### Document section
________________________________________
Museum exhibit helps create safer drivers

An interactive exhibit educated the next generation of drivers about choosing ‘safer’ driving tunes when they’re old enough to get behind the wheel.

Many of us stream music while we’re in the car, but did you know your choice of playlist can affect the safety of your driving?

Economic and Social Research Council (ESRC) funded research by Professor Costas Karageorghis, Brunel University London found the tempo, loudness and lyrics of music can influence driving behaviours. Playing certain genres, such as rap and grime, on the car stereo can also distract attention and encourage more risky on-road behaviour.

Hands-on exhibit

Professor Karageorghis worked with the Science and Industry Museum in Manchester and Science Museum, London. He created a hands-on exhibit to share the key findings of this research with the drivers of the future: children and young people.

The exhibit, part of ‘Turn It Up: The Power of Music’ exhibition, engaged children and their families with an interactive car-like installation. They could sit behind the wheel and select the music they thought would be best for city driving, before revealing the answer and more details of the research in the ‘glove box’.

With more than 140,000 visitors, the exhibit has helped raise awareness of the power of music, both its psychological and physiological effects. It demonstrated how the choice of music for driving can help improve focus behind the wheel, particularly in young, inexperienced drivers, who are statistically most at risk of road accidents.

Exhibition explores the effects of music

In our digital age, music is all around us, played through devices while we’re at home, work and, for an estimated 90%, in the car. ‘Turn It Up: The Power of Music’ was a family-friendly exhibition that explored how music shapes our lives. It included interactive exhibits and installations that showed how scientists are investigating the effects of music on our minds and bodies.

The exhibition debuted at the Science and Industry Museum in Manchester, running from October 2022 to May 2023, before transferring to the Science Museum, London, and running from October 2023 to September 2024.
________________________________________
### The tasks
- 1) Transcribe the stretch of the driving-music exhibit article from "Economic and Social" through "risky on-road behaviour.".
- 2) Decide whether each statement agrees with the driving-music exhibit article, giving yes or no with the deciding words quoted: (a) the exhibit drew more than 140,000 visitors; (b) the exhibition debuted in London; (c) the exhibition ran at the Science Museum, London, from October 2023 to September 2024.

### Listed entries
________________________________________
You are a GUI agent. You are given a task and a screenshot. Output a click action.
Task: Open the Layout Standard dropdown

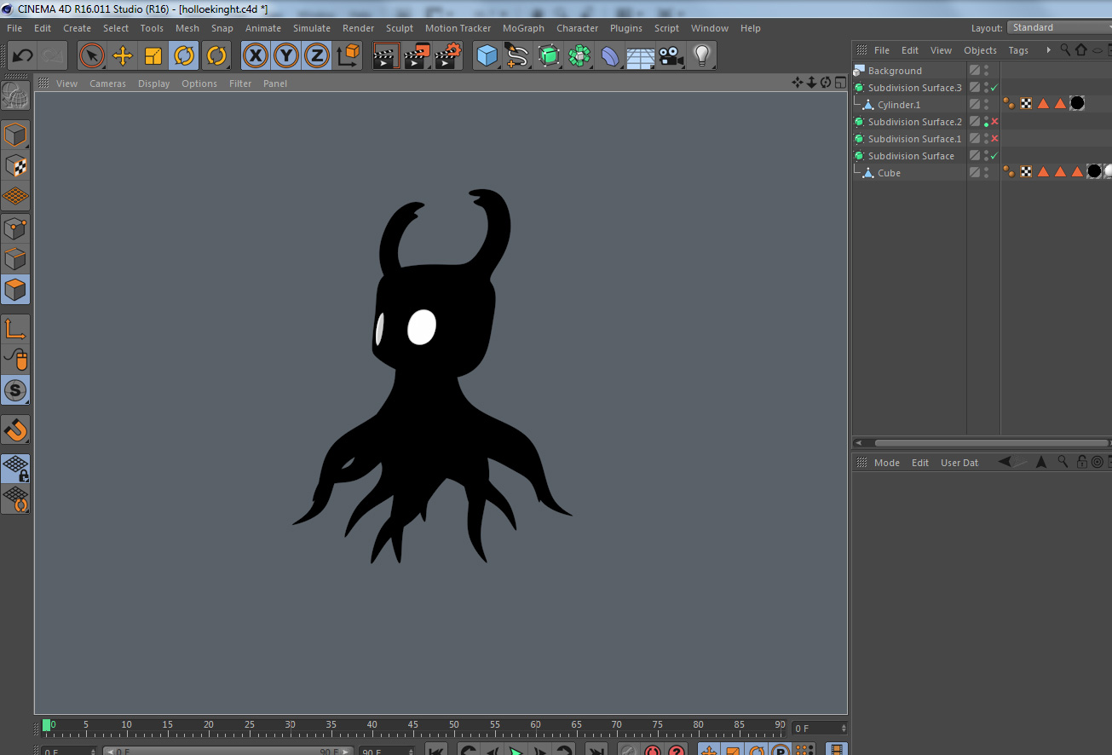1058,26
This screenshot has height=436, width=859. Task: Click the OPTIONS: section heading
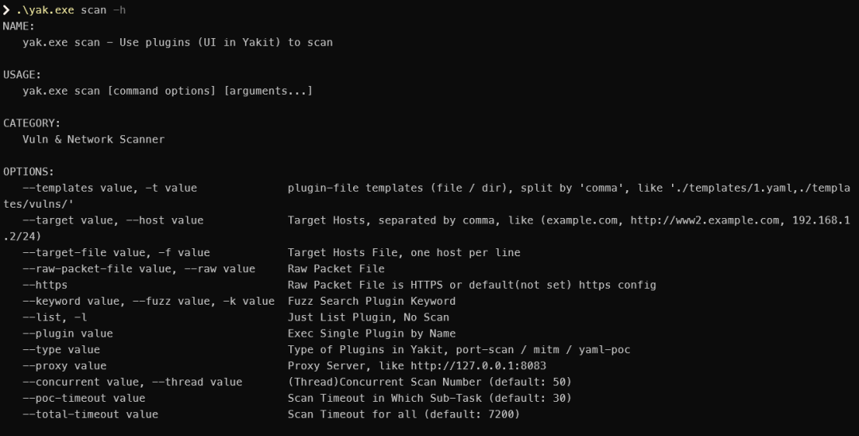click(29, 171)

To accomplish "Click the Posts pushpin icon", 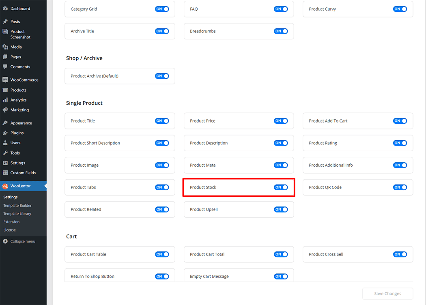I will coord(5,21).
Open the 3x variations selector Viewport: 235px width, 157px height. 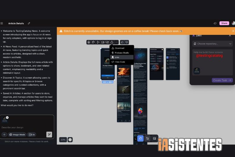(x=31, y=135)
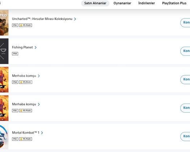This screenshot has width=190, height=152.
Task: Click the PS5 badge under Uncharted
Action: [x=15, y=25]
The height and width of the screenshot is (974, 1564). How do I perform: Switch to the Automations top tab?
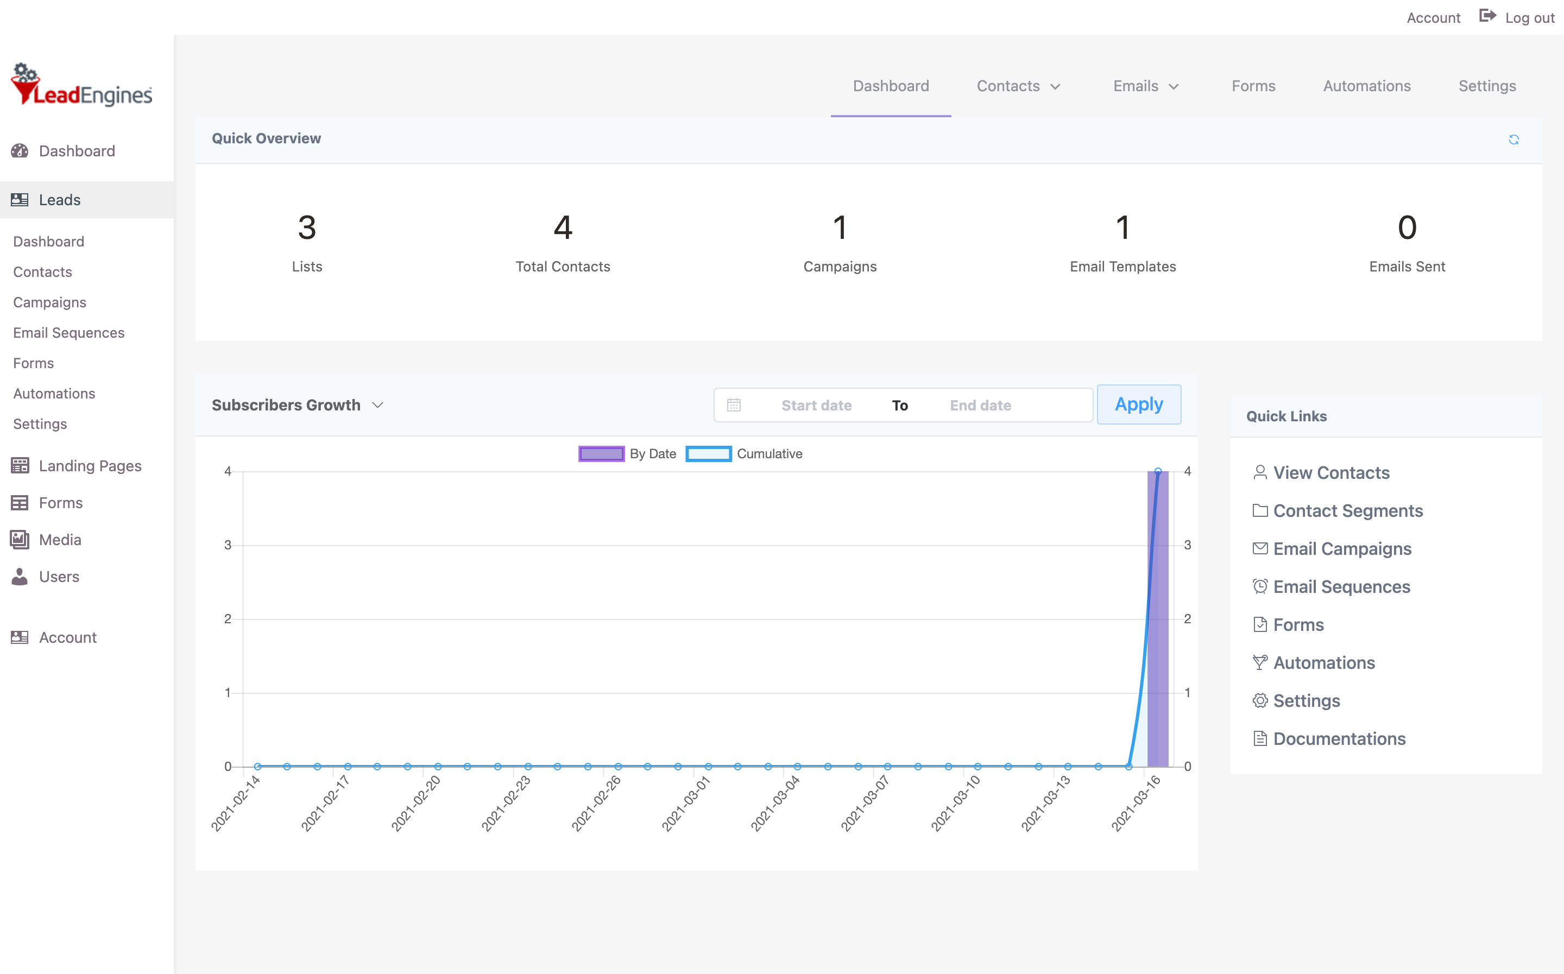coord(1366,86)
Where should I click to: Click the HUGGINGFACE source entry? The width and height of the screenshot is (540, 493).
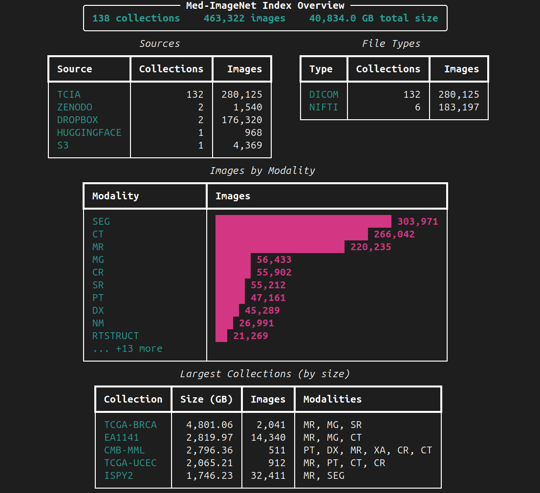click(89, 132)
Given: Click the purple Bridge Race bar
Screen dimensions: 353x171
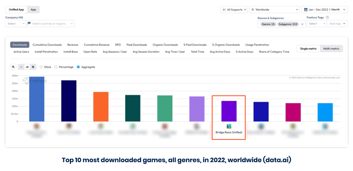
________________________________________
### Exercise responses
- 1)
Economic and Social Research Council (ESRC) funded research by Professor Costas Karageorghis, Brunel University London found the tempo, loudness and lyrics of music can influence driving behaviours. Playing certain genres, such as rap and grime, on the car stereo can also distract attention and encourage more risky on-road behaviour.

- 2)
(a) Yes: "With more than 140,000 visitors"
(b) No: "The exhibition debuted at the Science and Industry Museum in Manchester"
(c) Yes: "transferring to the Science Museum, London, and running from October 2023 to September 2024"